YOUR TASK
Please reproduce the final stretch of the listing below: the line that contains "Click the green floating search button" and all lines after it, verbatim, with nothing else.

SUPPLIED MATERIAL
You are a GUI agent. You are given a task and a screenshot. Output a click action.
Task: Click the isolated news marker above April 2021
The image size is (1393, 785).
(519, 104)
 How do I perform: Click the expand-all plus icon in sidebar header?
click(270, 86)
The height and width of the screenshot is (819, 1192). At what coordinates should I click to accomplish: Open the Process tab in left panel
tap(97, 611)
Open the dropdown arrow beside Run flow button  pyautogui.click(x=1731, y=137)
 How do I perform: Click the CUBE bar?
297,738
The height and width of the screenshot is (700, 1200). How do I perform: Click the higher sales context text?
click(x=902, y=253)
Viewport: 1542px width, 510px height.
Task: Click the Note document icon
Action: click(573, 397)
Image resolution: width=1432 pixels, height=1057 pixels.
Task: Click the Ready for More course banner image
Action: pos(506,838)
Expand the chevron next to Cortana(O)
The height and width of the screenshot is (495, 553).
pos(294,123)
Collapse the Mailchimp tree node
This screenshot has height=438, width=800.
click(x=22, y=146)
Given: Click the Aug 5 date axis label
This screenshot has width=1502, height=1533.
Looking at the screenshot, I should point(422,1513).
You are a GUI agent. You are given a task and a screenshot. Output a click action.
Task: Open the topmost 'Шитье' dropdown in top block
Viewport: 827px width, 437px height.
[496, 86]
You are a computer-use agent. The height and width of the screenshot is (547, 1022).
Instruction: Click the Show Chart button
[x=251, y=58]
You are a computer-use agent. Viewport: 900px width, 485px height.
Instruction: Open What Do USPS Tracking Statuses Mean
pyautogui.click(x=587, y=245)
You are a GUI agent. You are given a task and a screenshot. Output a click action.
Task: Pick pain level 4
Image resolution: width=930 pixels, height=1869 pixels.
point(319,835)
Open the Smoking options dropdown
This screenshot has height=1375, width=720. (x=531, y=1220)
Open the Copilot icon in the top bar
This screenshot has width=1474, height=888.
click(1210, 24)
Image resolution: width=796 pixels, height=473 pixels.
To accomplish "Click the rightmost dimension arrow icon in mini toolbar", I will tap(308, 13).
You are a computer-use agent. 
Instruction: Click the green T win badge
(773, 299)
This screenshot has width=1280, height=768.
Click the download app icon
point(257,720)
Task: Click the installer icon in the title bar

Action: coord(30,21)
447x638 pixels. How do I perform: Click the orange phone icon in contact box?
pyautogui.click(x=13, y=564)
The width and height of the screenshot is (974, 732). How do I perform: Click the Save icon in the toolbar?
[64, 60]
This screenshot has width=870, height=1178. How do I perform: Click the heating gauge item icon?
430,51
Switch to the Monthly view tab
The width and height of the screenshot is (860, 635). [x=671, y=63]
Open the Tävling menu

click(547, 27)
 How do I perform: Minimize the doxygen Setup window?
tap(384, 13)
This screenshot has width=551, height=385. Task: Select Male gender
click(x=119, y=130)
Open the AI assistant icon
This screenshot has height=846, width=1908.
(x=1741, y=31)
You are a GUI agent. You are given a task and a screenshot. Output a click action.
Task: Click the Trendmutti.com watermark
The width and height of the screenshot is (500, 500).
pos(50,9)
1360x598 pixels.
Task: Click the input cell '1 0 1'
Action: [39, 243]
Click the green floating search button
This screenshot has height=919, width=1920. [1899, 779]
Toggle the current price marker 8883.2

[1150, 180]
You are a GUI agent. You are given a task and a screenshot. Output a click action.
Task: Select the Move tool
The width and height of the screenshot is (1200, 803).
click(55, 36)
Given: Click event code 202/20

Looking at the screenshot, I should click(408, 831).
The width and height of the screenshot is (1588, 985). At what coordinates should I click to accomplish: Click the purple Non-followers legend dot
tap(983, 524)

EXERCISE ANSWER
Click the green floating search button
This screenshot has height=919, width=1920. [1899, 779]
Toggle the current price marker 8883.2

[1150, 180]
You are a GUI agent. You are given a task and a screenshot. Output a click action.
Task: Select the Move tool
The width and height of the screenshot is (1200, 803).
click(55, 36)
Given: Click event code 202/20

Looking at the screenshot, I should click(408, 831).
The width and height of the screenshot is (1588, 985). At what coordinates should I click to accomplish: Click the purple Non-followers legend dot
tap(983, 524)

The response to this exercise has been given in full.